Relative intensity of recipient cells for LY and EtBr as a function of junctional conductance (g_j). The relative intensities of recipient cells of Cx26 wild-type, T8M, and N206S junctions in different cell pairs were analyzed at the 12-min time point and plotted against the g_j. A: relationship between the relative intensity and the g_j for wild-type, T8M, and N206S for LY was linear [R² values were 0.90 (straight line), 0.96 (dashed line) and 0.92 (dotted line), respectively]. LY passage between pairs of cells expressing wild-type, T8M, and N206S was comparable to each other, and statistically were not different (ANOVA, P < 0.05).

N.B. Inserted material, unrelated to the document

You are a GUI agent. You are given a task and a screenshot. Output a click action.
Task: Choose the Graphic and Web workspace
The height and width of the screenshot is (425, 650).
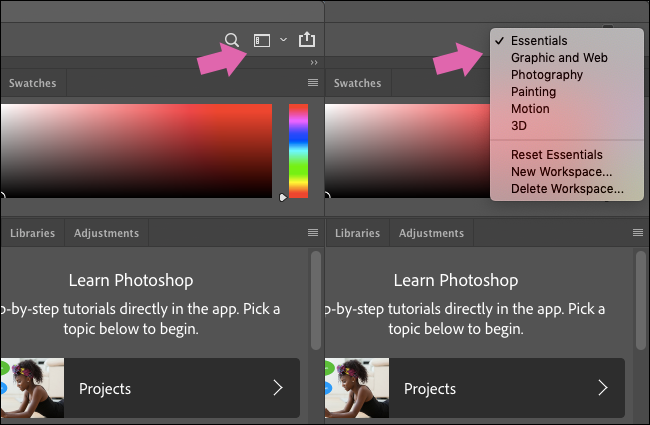pos(559,58)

B: EtBr transfer between cell pairs expressing wild-type Cx26 showed a modest linear correlation between relative intensity of recipient cell and g_j with a R² value of 0.92 (straight line). T8M and N206S channels showed only a weak correlation between g_j versus relative intensity of recipient cell and greatly reduced EtBr permeability. The slopes of fitted lines for T8M (dashed fitting line) and N206S (dotted fitting line) channels were 27.6% and 28% of that of wild-type Cx26.